In Richard Paulson’s opinion, skipping such tests can be a good thing. He and many other IVF specialists believe that the standard course of IUI with Clomid and, if that fails, IVF, remains the right approach for women over 35 who receive diagnoses of unexplained infertility. While the premise set forth in Gleicher’s paper—that it’s essential to have a specific diagnosis before beginning treatment—might sound logical, Paulson insists that it doesn’t hold up in the real world. In fact, he believes too much testing can be a waste of time and money. “Twenty years ago, we used to subdivide unexplained infertility into at least 10 other subcategories: cervical mucus problems, subtle ovulatory problems and so on,” he says. “But it turned out that none of those subcategories made any difference in terms of the best way to treat the patient. I could spend thousands of dollars doing additional tests to give them a more specific label than unexplained infertility, but in the end we would start them all on the same treatment: IUI with Clomid, which has been repeatedly shown to increase pregnancy rates in the unexplained infertility population from 3 percent a month to 10 percent a month.”
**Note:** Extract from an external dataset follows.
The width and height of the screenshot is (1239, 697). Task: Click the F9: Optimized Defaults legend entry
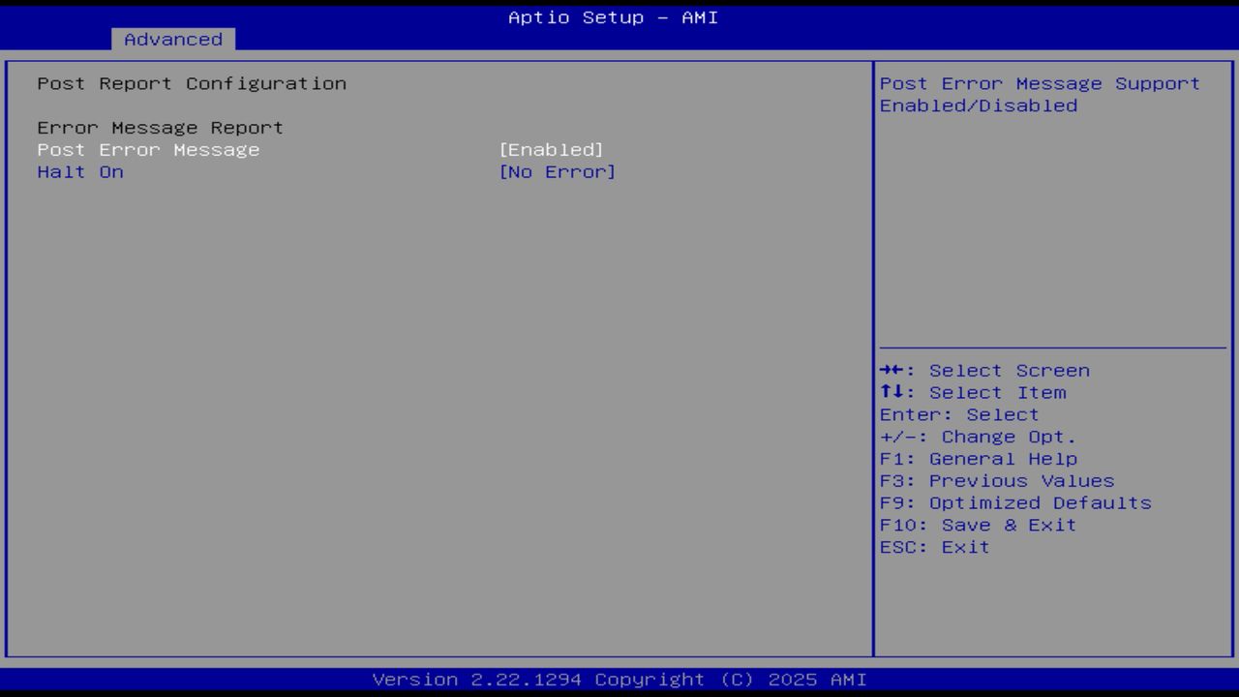tap(1015, 502)
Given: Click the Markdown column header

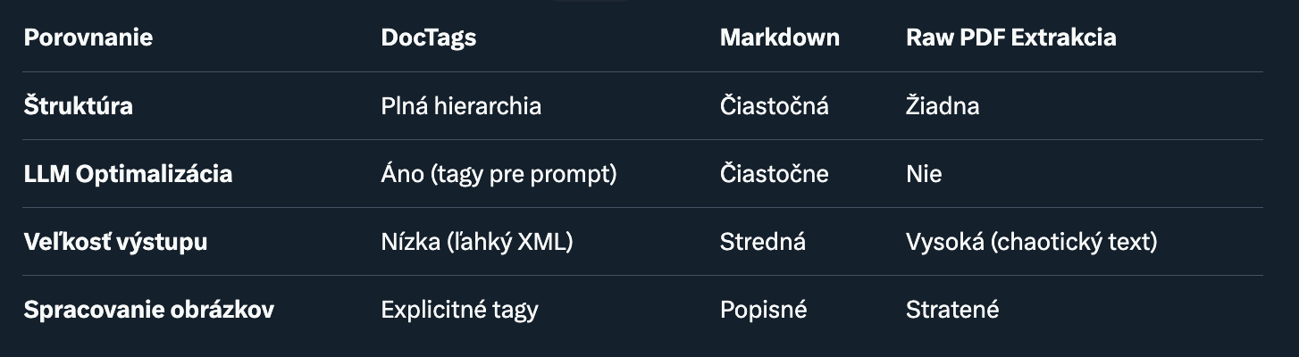Looking at the screenshot, I should point(779,37).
According to Paulson, the low-tech fixes like cough medicine or antibiotics that David and Fisch recommend fritter away months—months that women over 35 shouldn’t be cavalier about wasting. And skipping Clomid and inseminations, as Gleicher recommends in many cases, deprives couples of a lower-cost treatment (about $500 per month for IUI versus about $10,000 for IVF, in Paulson’s estimates) that has been shown to significantly improve pregnancy rates.

What’s important to keep in mind, says Rosenwaks, is that every case is different. “In medicine, generalization holds only so much, so I don’t think you ought to exclude anything necessarily,” he says. “A patient’s history should dictate how much and what kind of testing should be done.” In the end, as anyone who has struggled to conceive knows, there are many paths to parenthood.